Capsaicin-induced biphasic oxygen uptake in rat muscle: antagonism by capsazepine and ruthenium red provides further evidence for peripheral vanilloid receptor subtypes (VN1/VN2)

Previous studies with the vanilloid spice principle capsaicin have demonstrated a biphasic VO 2 response, with vasoconstriction, in the perfused rat hindlimb that has led to suggestions of vanilloid receptor subtypes (VN 1/VN 2) in this preparation (1). In the present study, the known competitive vanilloid antagonist capsazepine inhibited the above capsaicin- mediated effects in a manner that was indicative of binding at specific vanilloid recognition sites. Low concentrations of capsazepine selectively inhibited the increased VO 2 produced by the putative VN 1 receptor at submicromolar concentrations of capsaicin, while the inhibition of VO 2 produced by high concentrations of capsaicin (putative VN 2) was enhanced.
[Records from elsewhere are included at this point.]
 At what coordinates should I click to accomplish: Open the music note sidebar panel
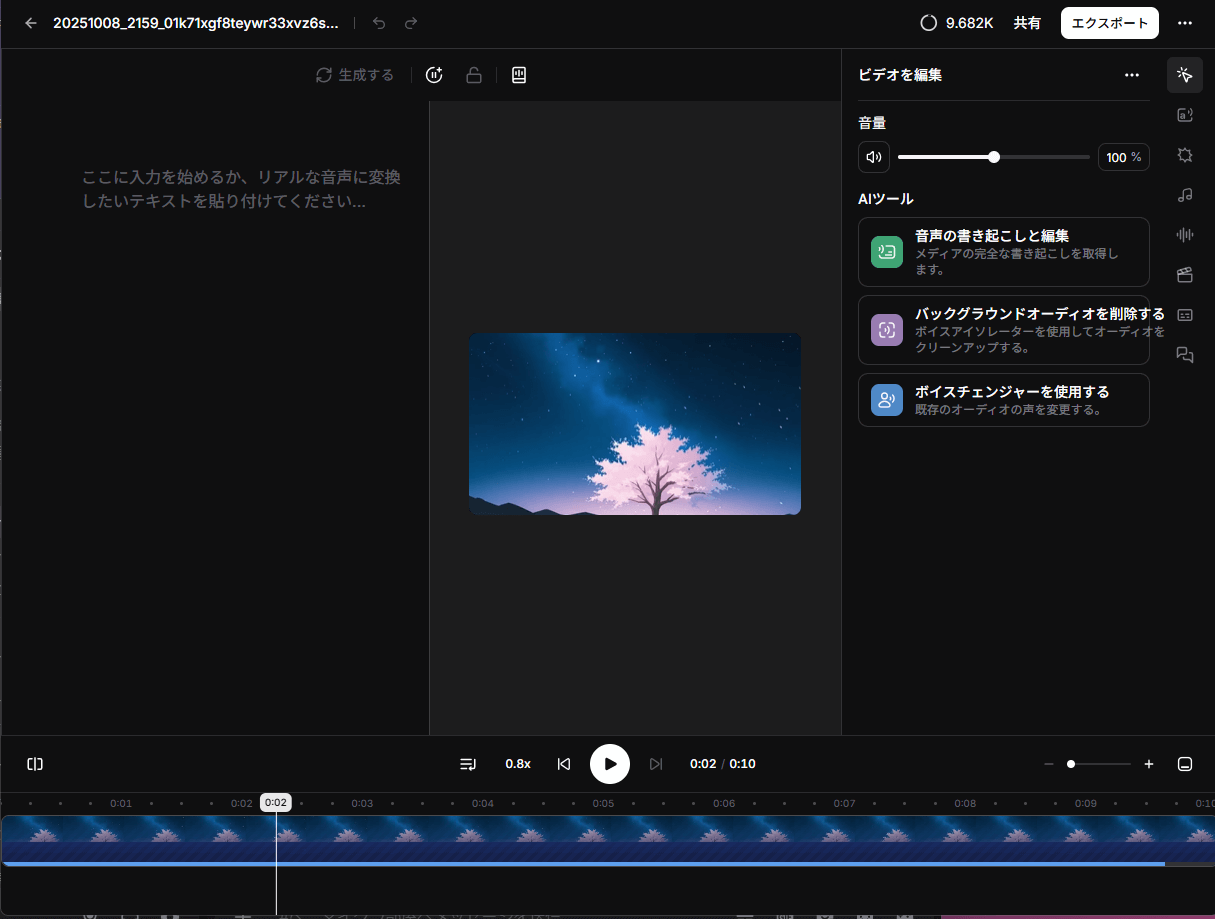(1185, 195)
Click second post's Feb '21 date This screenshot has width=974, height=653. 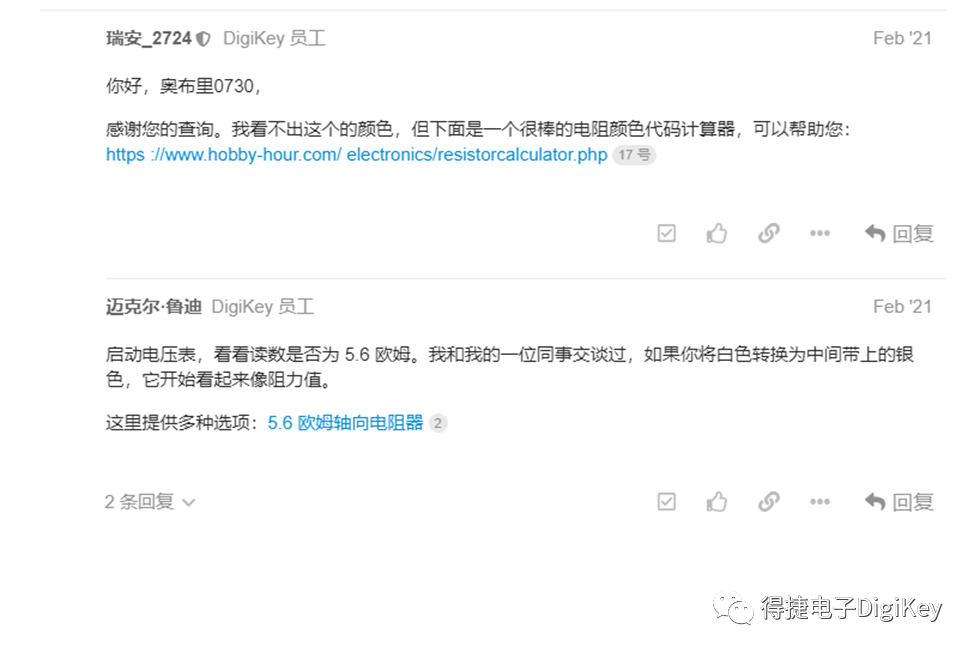pos(903,307)
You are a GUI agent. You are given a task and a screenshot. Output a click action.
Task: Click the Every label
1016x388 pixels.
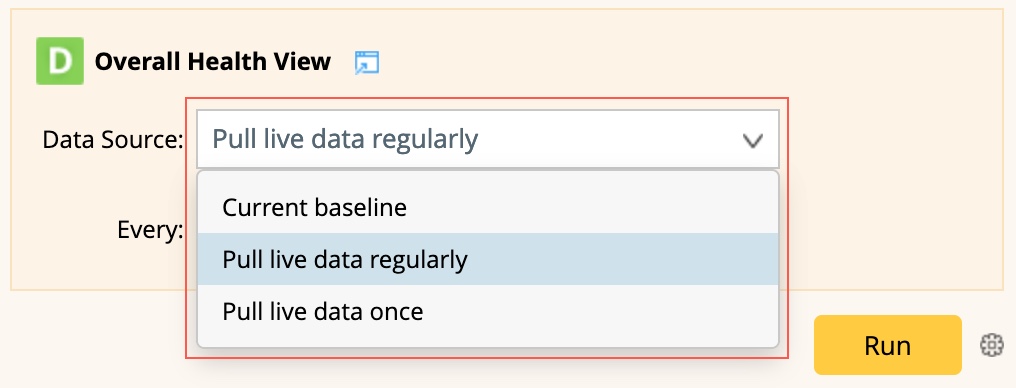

These observations, showing different susceptibilities to blockade by capsazepine, further support the presence of two vanilloid receptor subtypes in the rat hindlimb. Schild plots of the data yielded variable slopes that approach unity at greater responses to capsaicin (mean K(B) = 8.44 ± 2.08 μM and 7.28 ± 0.78 μM for VO 2 and perfusion pressure curves, respectively). Low concentrations of the capsaicin antagonist ruthenium red selectively blocked the putative VN 2 receptor-mediated effects produced by high concentrations of capsaicin. The noncompetitive nature of this inhibitor suggests an operation through separate receptor-coupled ion channel complexes at high and low concentrations of the vanilloid. Tetrodotoxin failed to attenuate any changes produced by capsaicin, suggesting that the mechanism of action of capsaicin in the rat hindlimb may differ from other tissues.